**本文**

>>>

▼アクションとリアクション
お芝居では、セリフや言動を発すると、相手からかならず何かが返ってきます。これをアクションとリアクションと言います。
例えば、殴りかかる(アクション)と、相手から何が返ってくるでしょうか?(リアクション)。
- すかさず殴り返される
- 抱きしめられる
- 逃げられる
- 通報される
- 泣き出す
など
アクション:殴る
リアクション:逃げられる
同じく台本:星に願いをで役3が「あ、流れ星!」と言葉を発すると、かならず何かが返ってきます。何が返ってくるでしょうか?
- 役1が「え?」と振り返る
- 役2が「え?」と振り返る
など
アクション:あっ、流れ星!!
リアクション:他の役が振り返る
このように、セリフとセリフはかならず「アクション」と「リアクション」の連続です。
レスポンス
この話には続きがあります。
多くの役者が見落としがちなことなのですが、アクションとリアクションの間には重要な動作が挟まっています。
それがレスポンス(=反応)です。
例えば、あなたの後ろで突然爆発音が聞こえたとしましょう。
振り返って「爆発だ!」と言いますか?
違うはずです。「爆発だ!」という発言は、すでにリアクションです。
レスポンスは、その前段階です。かならず身体の反応として「うわっ!」とびっくりするとか、身体をかがめるとか、当然の反応が挟まるはずです。このように、役として人間として当然行うであろう反応がレスポンスです。

<<<

**問題文**
アクションとリアクションについての本文から、「多くの役者が見落としがちなこ」から「あろう反応がレスポンスです。」までのすべてを、一字一句違えずに書き写してください。 この資料は本課題とは一切関係がありません。

**記録データ**
>>>

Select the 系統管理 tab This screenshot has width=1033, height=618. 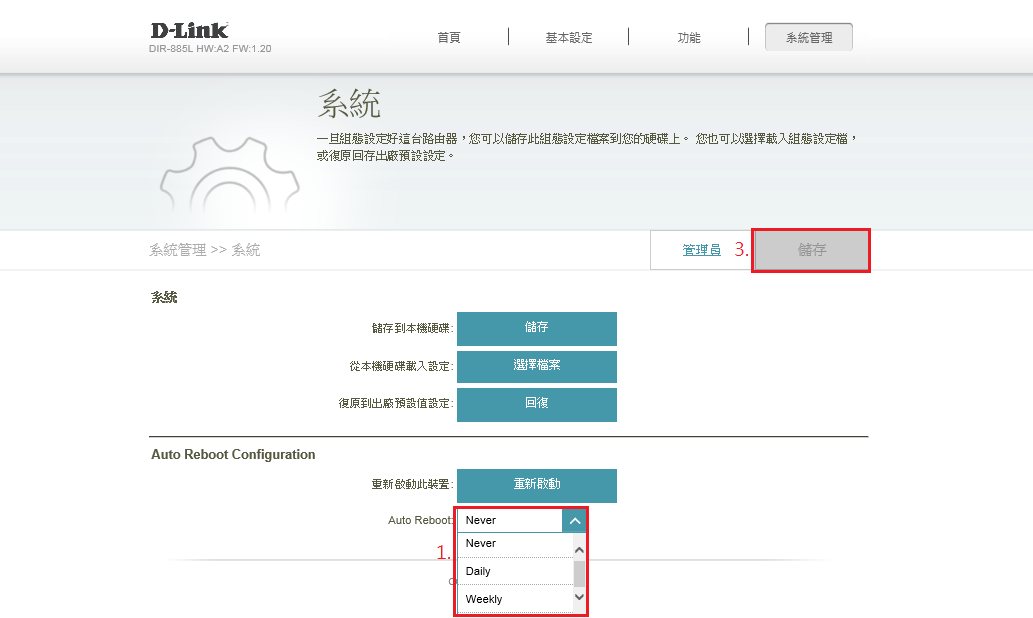click(808, 38)
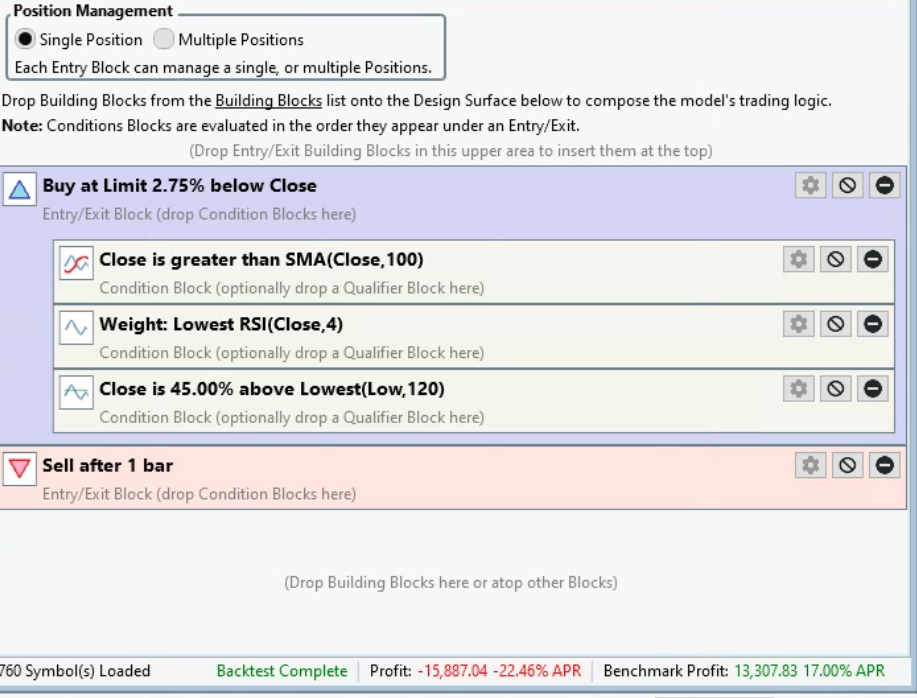Select the Single Position radio button
This screenshot has height=698, width=917.
click(x=24, y=40)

<<<

**解答**
多くの役者が見落としがちなことなのですが、アクションとリアクションの間には重要な動作が挟まっています。
それがレスポンス(=反応)です。
例えば、あなたの後ろで突然爆発音が聞こえたとしましょう。
振り返って「爆発だ!」と言いますか?
違うはずです。「爆発だ!」という発言は、すでにリアクションです。
レスポンスは、その前段階です。かならず身体の反応として「うわっ!」とびっくりするとか、身体をかがめるとか、当然の反応が挟まるはずです。このように、役として人間として当然行うであろう反応がレスポンスです。